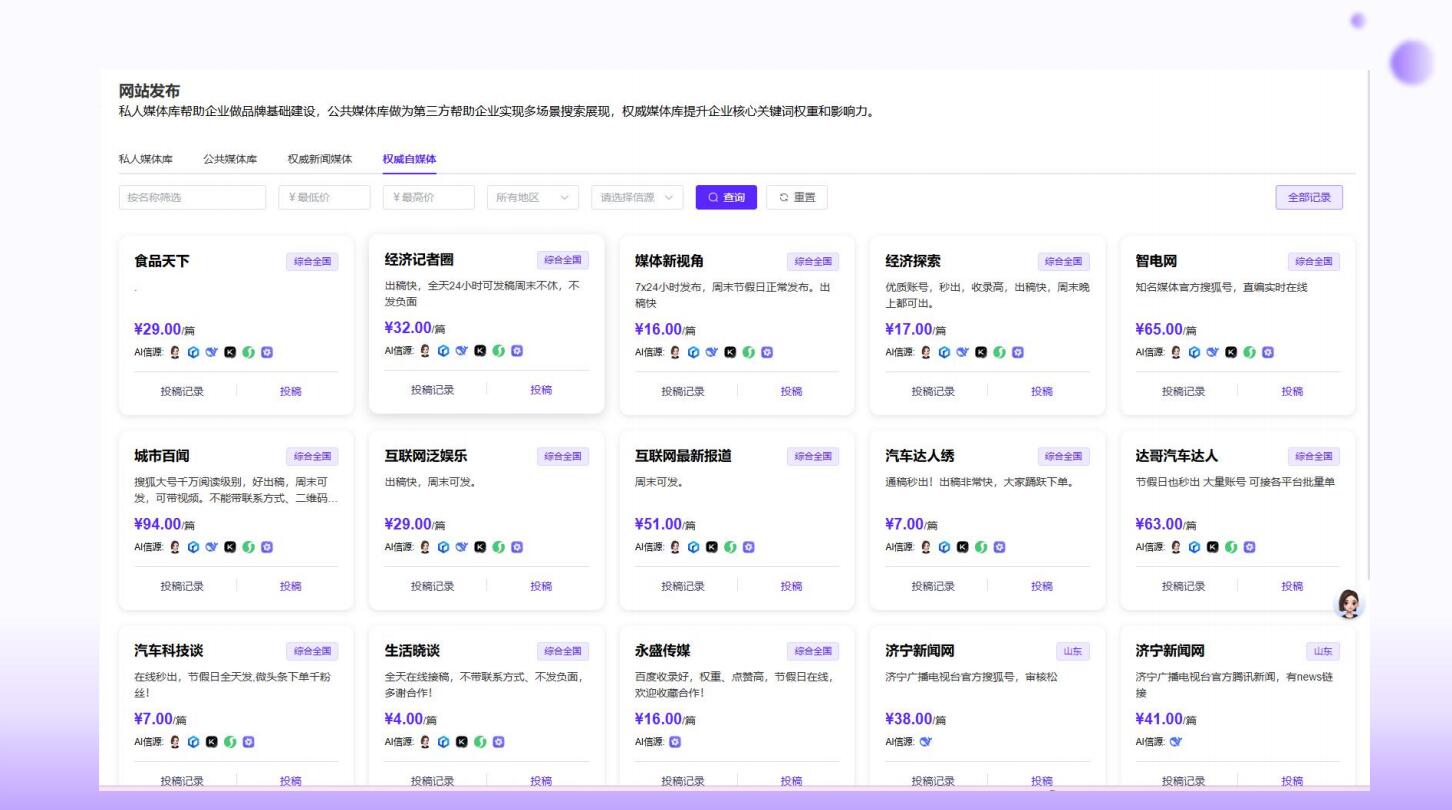Screen dimensions: 1452x810
Task: Click the blue cube AI icon under 城市百闻
Action: (192, 546)
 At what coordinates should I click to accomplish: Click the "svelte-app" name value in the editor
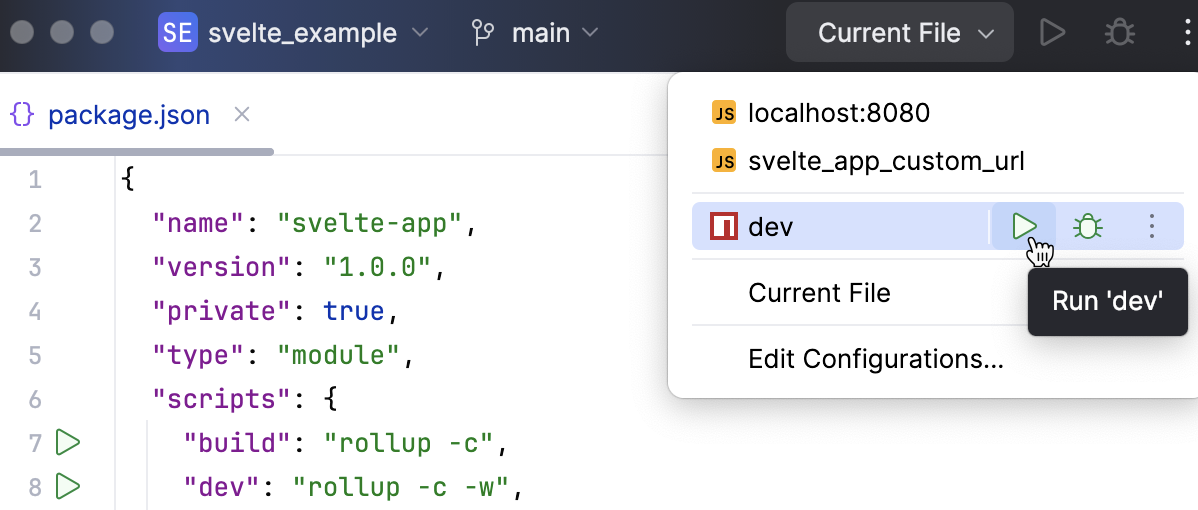pyautogui.click(x=370, y=222)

────

= EXERCISE DETAILS =
Give back an exact copy of only the lines from the one with "At what coordinates" through the final line of the material, both included. Pictures do not belong in it.

= WRITTEN REPLY =
 At what coordinates should I click to accomplish: Click the "svelte-app" name value in the editor
pyautogui.click(x=370, y=222)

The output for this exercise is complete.